Aubert worked mostly in the field of medieval architecture, but he was also interested in sculpture. He is also considered one of the fathers of the history of stained glass. He showed that not only is architectural evolution a consequence of the tastes of the time, but also of the mastery of techniques. Aubert is counted among the first of the teachers of French art history.

Aubert was elected to the Académie des Inscriptions et Belles-lettres (Academy of Humanities) in 1934. In 1936, he was elected a Foreign Honorary Member of the American Academy of Arts and Sciences.

== Works ==
Only Aubert's monographs and his university works are listed here. For more information, see Bibliographie des travaux scientifiques de M. Marcel Aubert, Paris: Société française d'archéologie, 1948, which contains all his publications up till 1948, 297 in number.

- La Cathédrale de Senlis, thesis at l'École des chartes, 1905
- La Cathédrale Notre-Dame de Paris, doctoral thesis, published in Paris: Longuet.
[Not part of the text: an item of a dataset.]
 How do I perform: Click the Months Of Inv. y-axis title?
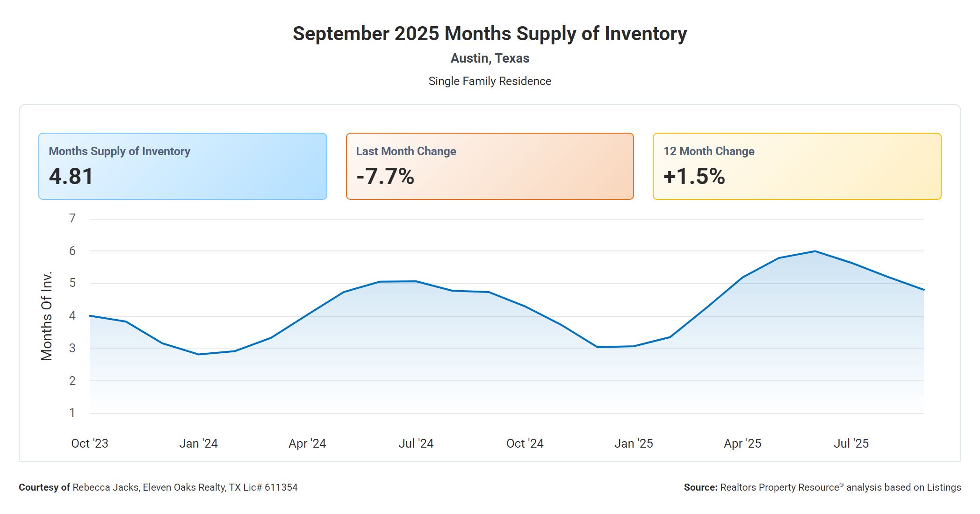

First edition, 1909; Second edition 1919.
- Monographie de la cathédrale de Senlis, Senlis: Dufresne, 1911
- Senlis, Paris: Laurens, 1912
- Mennetou-sur-Cher, Blois: éd. du jardin de la France, 1921
- Catalogue des sculptures du Moyen Âge, de la Renaissance et des Temps modernes [du musée du Louvre], Paris: Musées nationaux, 1922 (with Paul Vitry)
- edited L'architecture religieuse en France à l'époque gothique by Robert de Lasteyrie (posth.), Paris: Picard, 1926–1927
- Notre-Dame de Paris. Architecture et sculpture, Paris: Morancé, 1928
- L'art français à l'époque romane. Architecture et sculpture, Paris: Morancé, 4 vol., 1929–1948
- La sculpture française au début de l'époque gothique, Paris: ed. by Pégase, 1929
- Les richesses d'art de la France. La sculpture en Bourgogne, Paris: Van Oest, 1930
- L'abbaye des Vaux-de-Cernay, Paris, 1931
- Le Mont-Saint-Michel. L'abbaye, Grenoble: P. Arthaud, 1937
- Vitraux des cathédrales de France aux XIIe et XIIIe siècles, Paris: Plon, 1937
- L'église de Conques, Paris: Laurens, 1939
- L'architecture cistercienne en France, Paris: éd. d'art et d'histoire, 1943 (with the Marquise de Maillé)
- Rodin, sculpteur, Paris, 1952

== Bibliography ==
- Marcel Aubert (1884-1962), 1963, 11 p.
- Bibliographie des travaux scientifiques de M. Marcel Aubert, Paris : Société française d'archéologie, 1948, 41 p.